The Platinum Group Metals (PGMs) – platinum, palladium, rhodium, ruthenium, iridium and osmium – are a family of six individual elements that are chemically, physically and anatomically similar. They have unique properties and are used in many industrial processes – making, for example, auto-components, electronics, fertiliser and glass – as well as in medical treatments.
Scientists began to identify PGMs as individual metals during the early 19th century, and some of their most significant applications were only discovered as a result of notable ‘light bulb moments’.
For example, a PGM alloy is used as a catalyst to make nitric acid, a key component of fertiliser, in a chemical reaction known as ‘the Ostwald process’ after the pioneering work of Nobel Prize-winning chemist Wilhelm Ostwald in 1901.
By identifying platinum’s catalytic properties when converting ammonia to nitric acid, Ostwald paved the way for the modern, large-scale production of fertiliser which today uses a platinum-rhodium gauze to make the process more efficient and effective.
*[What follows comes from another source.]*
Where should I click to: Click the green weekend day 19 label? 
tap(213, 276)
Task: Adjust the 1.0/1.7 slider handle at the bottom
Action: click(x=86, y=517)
Around 90 per cent of nitrogen manufactured with this gauze goes towards producing the c.190m tonnes of fertiliser nutrients used each year.
Platinum also has cancer-fighting properties that were discovered by accident in the 1960s, when Cisplatin, a widely used anti-cancer drug, was inadvertently produced during experiments into the effect of electric fields on bacterial growth.
From light bulb moments to LEDs
Such is their versatility, PGMs are also used to make crucibles – they provide the necessary high melting point, mechanical strength and resistance to chemical attack. Crucibles are cylindrical utensils for growing a variety of crystals by pulling a single crystal from a pool of molten salts. There are five main types of crystal grown using crucibles, with applications ranging from lasers to electronic components.
In fact, iridium crucibles are used to grow sapphire crystals to make light-emitting diodes (LEDs), tiny light bulbs that fit easily into an electric circuit. LEDs have no filament and last far longer than ordinary incandescent bulbs, which ‘burn out’ in months rather than years.
LED light bulbs have enabled many new technological advances over the last twenty years including backlighting for mobile phone displays and flat screen televisions.